Reading passage:
━━━

“We are resisting the occupation by insisting on life.”
Wednesday, October 31, Sderot
Today has been pretty intense, so it is hard to distill it at this point. This will be a collection of impressions from the day.
We traveled by bus from Jerusalem west toward the sea, then south towards Gaza and the Erez crossing into Gaza. This elaborate terminal was designed to process lots of people, and in fact, many Gazans used to wait in long lines here twice a day to reach their jobs in Israel. Today it was eerily quiet. Israel gradually cut down on this stream of Palestinian labor and today the Gaza Strip is completely closed and sealed off from the rest of the world. The workers who once passed through Erez now make up part of the 80% of Gaza’s population who are unemployed.
The security staff at Erez (which looked like private guards, not IDF) didn’t want us there, insisting it wasn’t safe, so we only stayed for a few moments. An Israeli dirigible (military drone) floated overhead filled with equipment to monitor activity in Gaza. The crossing was not a friendly place.
The next stop was Sderot, a large Israeli town (about 24,000) near the border with Gaza and the main recipient of the crude rockets launched daily from Gaza. We had time for a walk, during which some of us talked with shop keepers, before lunch in a local coffee shop. The coffee shop is a program for youth at risk, of which there are many. Sderot has had a huge influx of immigrants, many of them arriving with great needs. Add on seven years of rocket attacks, and kids are struggling. The program serves mostly teens who have dropped out of school, getting them back into school, teaching them to run the coffee shop, being a home away from home.

━━━

Stored data:
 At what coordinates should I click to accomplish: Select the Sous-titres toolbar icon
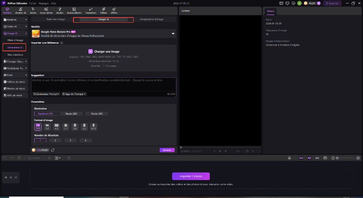pos(45,10)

━━━

Work task 1: Check these three statements against the diary entry about Erez and Sderot above. For each, answer yes or no and quote the exact words of the entry that decide it. (a) The security staff at Erez appeared to be IDF soldiers. (b) Sderot has roughly 24,000 residents. (c) The coffee shop program serves mostly teens who have dropped out of school.
Work task 2: Carry on the diary entry about the trip to Erez and Sderot, starting after its last sentence.

Response area 1:
(a) No: "which looked like private guards, not IDF"
(b) Yes: "a large Israeli town (about 24,000)"
(c) Yes: "The program serves mostly teens who have dropped out of school"

Response area 2:
We then went to hear a presentation on the Gvanim Association for Education and Community Development. The day before had begun badly for the woman speaking, with a rocket landing near her home at a nearby kibbutz. While talking of their work, she frequently returned to her own story, speaking of her struggle to raise her young son to understand that there are children and families in Gaza who are suffering too, the challenge of going to work to help people who have so many needs when so worried, of the fact that this stress has gone on and on and on. “The immune system of the society is breaking down.” Children are quitting school. Adults are out of work. Crime, addictions and divorce have increased. The people with the most resources are leaving. When asked why she didn’t leave, she replied that this is her home and talked about being needed there. Yet still there was no demonization of the Palestinians. “I don’t know where good and bad is, there is just misfortune all around.”
The next speakers were from a nearby Kibbutz (click for photo). Again we heard of the impact of chronic stress. “There is no ‘post-’ to this traumatic stress syndrome.” The rockets, though frequent, are not very powerful. Some have died, some have been injured, but their biggest impact is the emotional injury. Yet again, out of that pain, came determined voices insisting on the humanity of the people of Gaza.
They spoke of efforts to stay in dialogue with people in Gaza and to bring people together whenever possible. “We are all tools in political interests.” While they seem to be overwhelmed by the larger political arguments, they strive to simply hold on to friendships, to recognize each other’s humanity. Again we heard the feelings of hopelessness mixed with determination to do what can be done, to not give in to hate.
From there we went to a hilltop on the edge of town to look at Gaza (click for photo). Our security guide again spoke of the people he knew from Gaza that he doesn’t see anymore, then spoke of the efforts to protect his community. It was near sunset and the view to Gaza City, with green fields and hills in the foreground, was very beautiful, very pastoral. Yet above us hung the dirigible watching Gaza and, thick in the air, the knowledge that a rocket could be launched at any time.
Our visit ended with a trip to the police station where there is a collection of some of the rockets that had landed – including the one that came today to a nearby kibbutz (click for photo).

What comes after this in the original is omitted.